(Required work):
Set down, please, the line that contains "Task: Expand the Dynamics Options section" and every line that follows it to the end of the records, exactly; do not include pictures.

Stored data:

········

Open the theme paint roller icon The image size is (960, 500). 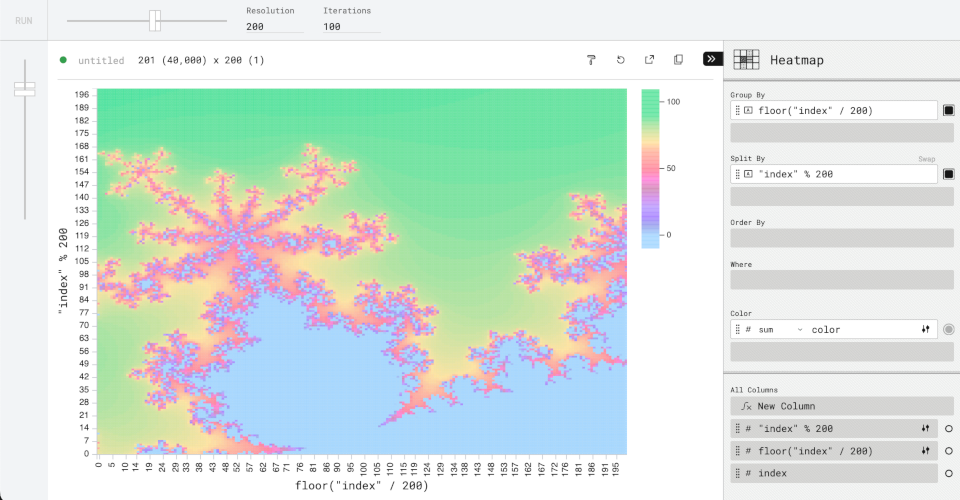[x=591, y=60]
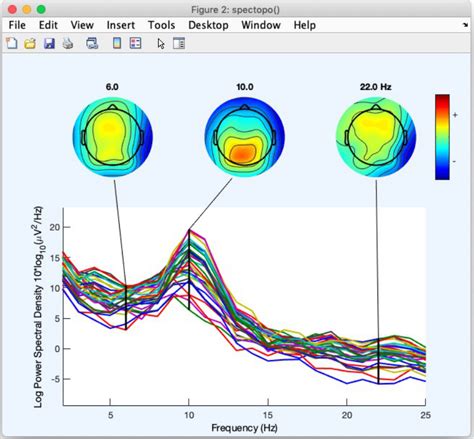This screenshot has width=474, height=439.
Task: Open the File menu
Action: pos(17,25)
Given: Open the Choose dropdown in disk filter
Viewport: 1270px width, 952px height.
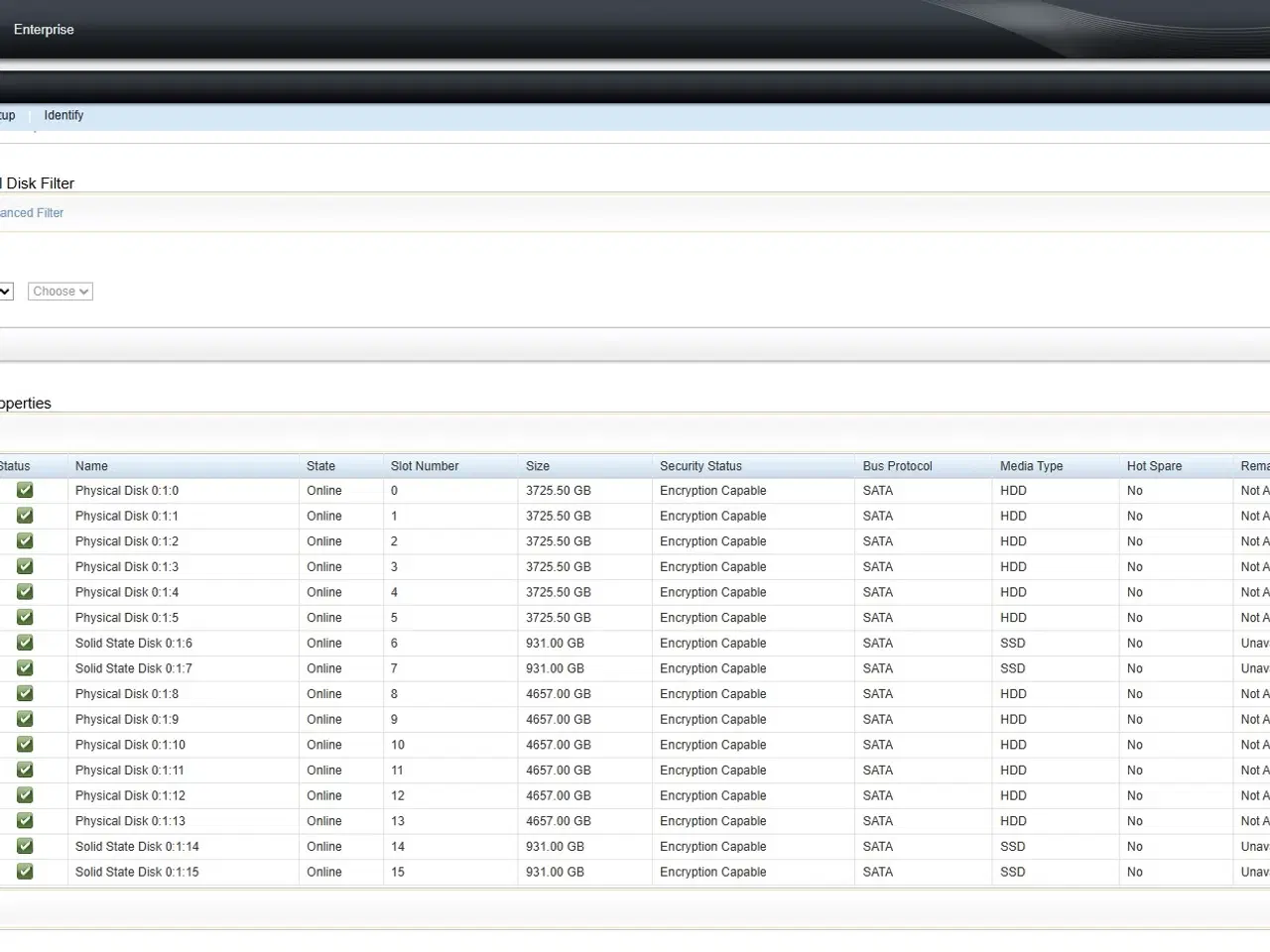Looking at the screenshot, I should point(61,292).
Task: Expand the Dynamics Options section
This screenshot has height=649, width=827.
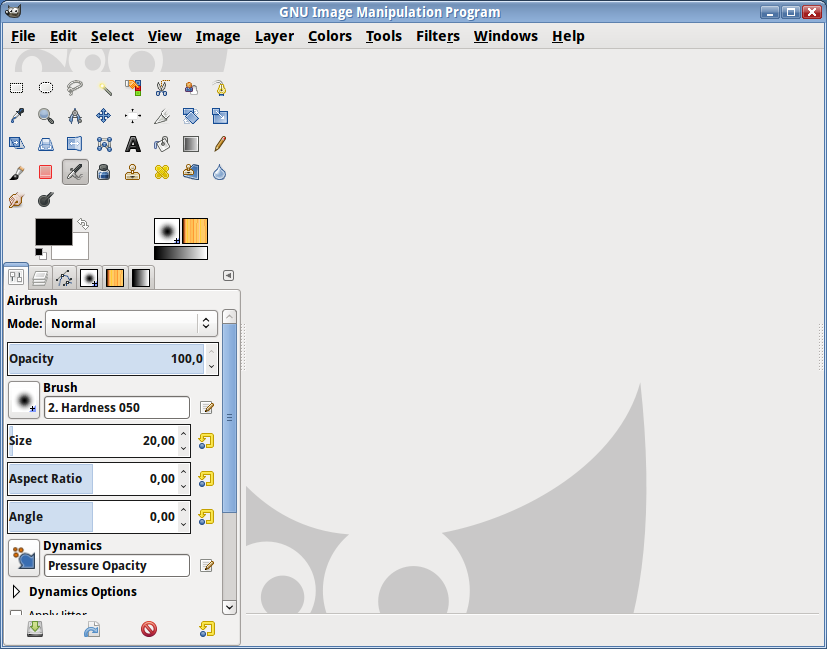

········

(Output of the exercise):
Task: Expand the Dynamics Options section
This screenshot has height=649, width=827.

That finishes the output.